Her iyilik, iyilik midir? Yapılan iyiliği göze sokmakta nefsani bir tercihtir. Bunun bir hata olduğunu söylemek ise doğru bir tespittir. Sosyal medyada bunların ilanını görmek artık sıradan bir hal aldı. Bunları gördükçe iki soru aklıma geliyor. Kimin rızası alınmak isteniyor? Kulun mu, Yaratanın mı? Bu bahsettiğim, yapılan bireysel iyilikler içindir.

Birde vakıf ve dernekler aracılığı ile yapılan, kurumsal olanları var. Bunları iki bakımdan ele almak lazım. Tamamen gönüllü kişilerden teşekkül edenler, birde belirli bir oluşumun uzantısı olanlar. Gönüllü olanlara hiçbir lafım yok. Hatta onlar yapılan yardımlarının, kişileri rencide ve afişe etmeden

reklamını da yapabilirler. Çünkü görünür olmaları gerekir. Bağış temelli oldukları için bu şarttır. İnsanlar yardımlarının gerçekten yerini bulduğuna dair bazı şeyleri görmek, duymak isterler.

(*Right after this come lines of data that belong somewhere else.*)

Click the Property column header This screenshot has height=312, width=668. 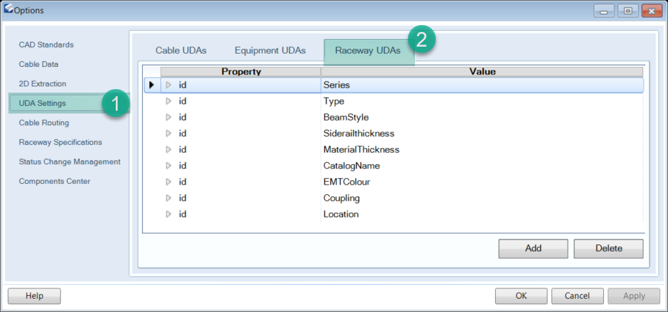tap(241, 72)
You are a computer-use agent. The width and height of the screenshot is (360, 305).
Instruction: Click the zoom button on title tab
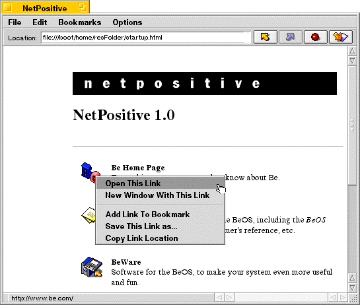click(83, 7)
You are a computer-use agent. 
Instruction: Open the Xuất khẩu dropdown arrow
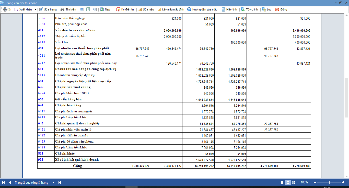35,9
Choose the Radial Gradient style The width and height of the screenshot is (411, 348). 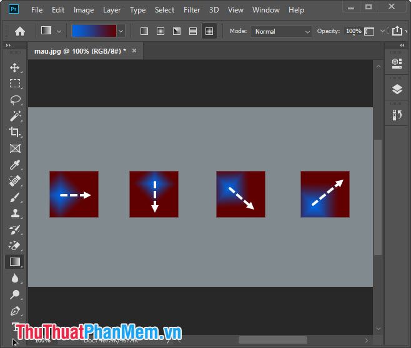pyautogui.click(x=161, y=31)
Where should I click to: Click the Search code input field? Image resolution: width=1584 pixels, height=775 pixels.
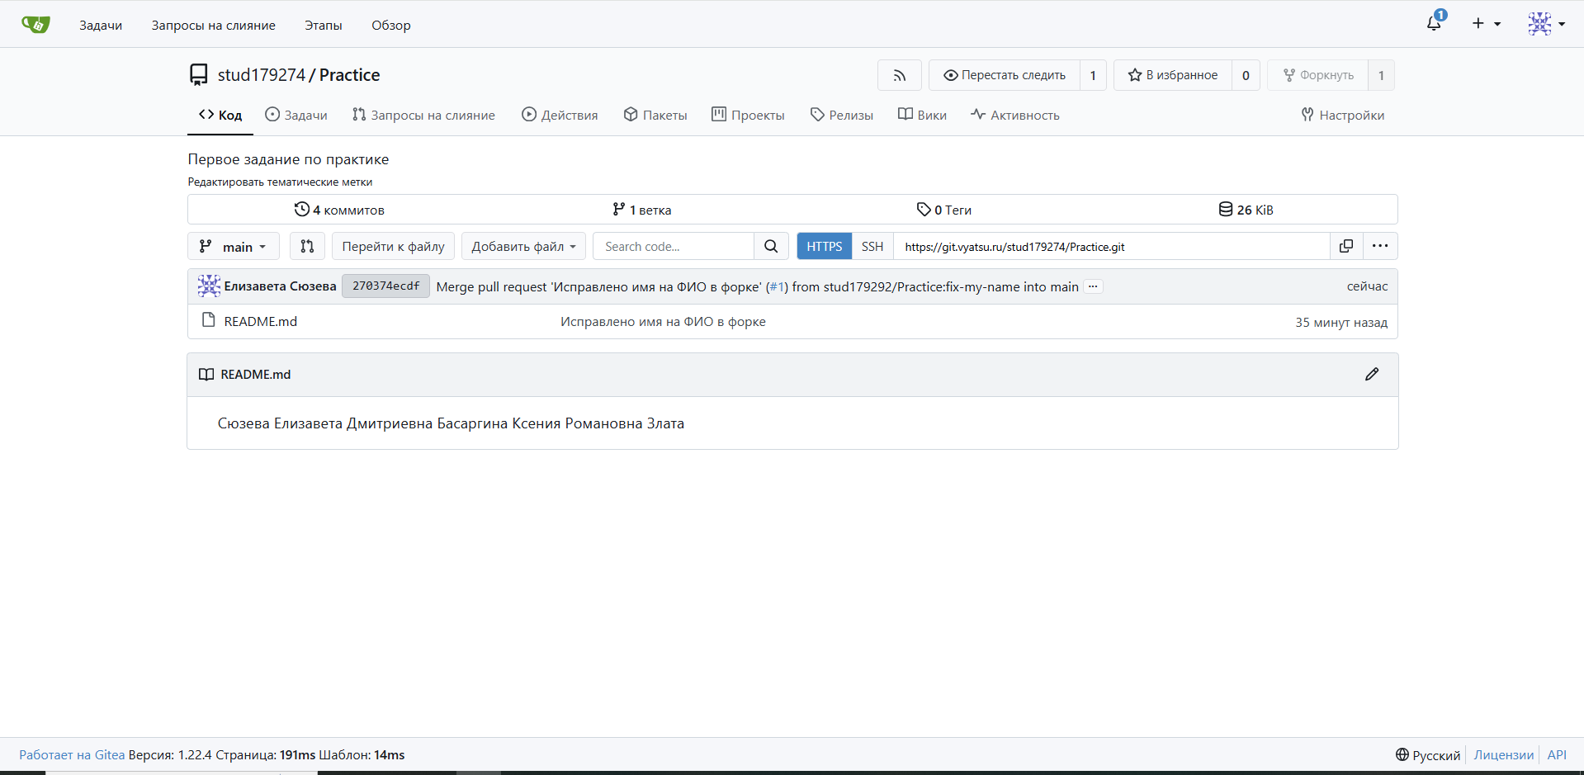point(673,246)
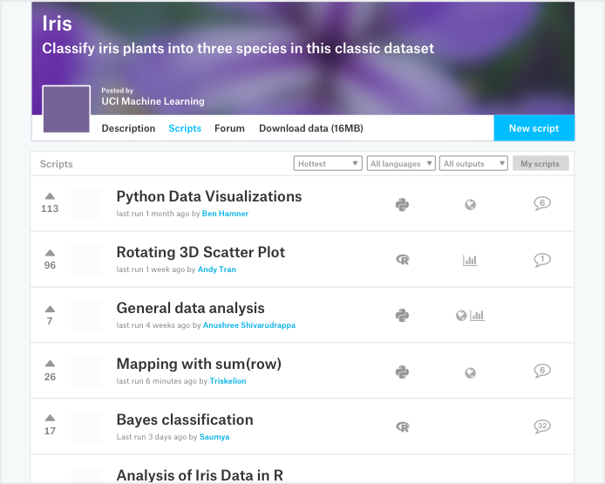Screen dimensions: 605x484
Task: Upvote the General data analysis script
Action: pyautogui.click(x=50, y=309)
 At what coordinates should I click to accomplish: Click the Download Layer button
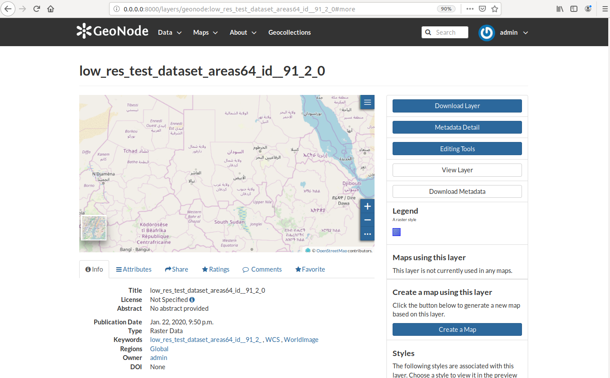457,106
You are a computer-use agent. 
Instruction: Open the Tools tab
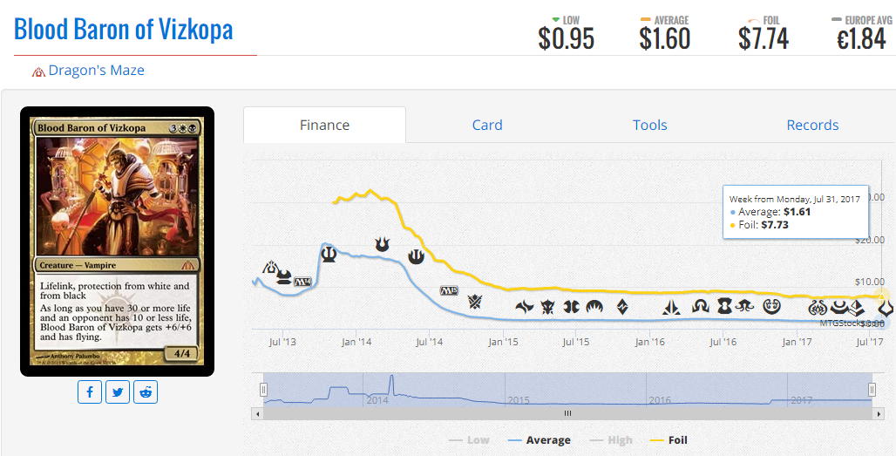pos(649,126)
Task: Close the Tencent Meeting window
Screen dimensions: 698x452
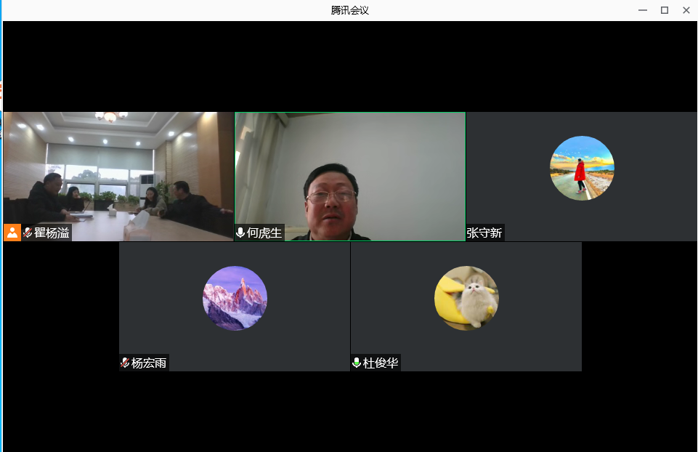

Gelelim ikinci duruma: İsim vermeden ilerleyelim. Zaten sizler anlayacaksınız. Örneğin A Holdingin - A Vakfı, B Holdingin - B Derneği, C Düşünce Kuruluşunun - C Derneği gibi düşünelim. Peki, neden böyle? Farklı isimler verilmemesinin altında başka bir düşünce mi var? Nefisleri ve egoları baskın geldiği için olabilir mi acaba? Bu tip dernek ve vakıfların çalışmalarını, üstelik şu konjonktürde, duyanınız göreniniz var mı? Mesela Gazze gibi insanlık dramının tanımı olan bölgenin neresindeler? Doğu Türkistan’da nasıl bir çalışma içindeler? Ülke içindeki çalışmaları nelerdir? Varsa bu çalışmalar belirli bir kesimle mi sınırlı yoksa fark gözetmeksizin mi yapılıyor? Yapılan faaliyetleri vergiden düşmek nasıl bir iyilik çeşidi acaba? Bu soruların cevapları bende şüphe uyandırdığı için bunların çoğunu samimi bulmuyorum. Başlangıç düşüncesi bile o ince çizgiye temas etmiyorken, bu meşakkatli yolculukta nasıl doğru yürüyebilirler? Takdiri siz değerli okurlara bırakıyorum.

Son söz olarak şunu tekrar vurgulamak isterim. Hiçbir imkânımız yoksa bile, güzel sözlerimizin, güler yüzlerimizin iyilikler oluşturmasına mani olmayalım. Çünkü öfke dolu bir karanlıktan iyilik çıkması mümkün değildir.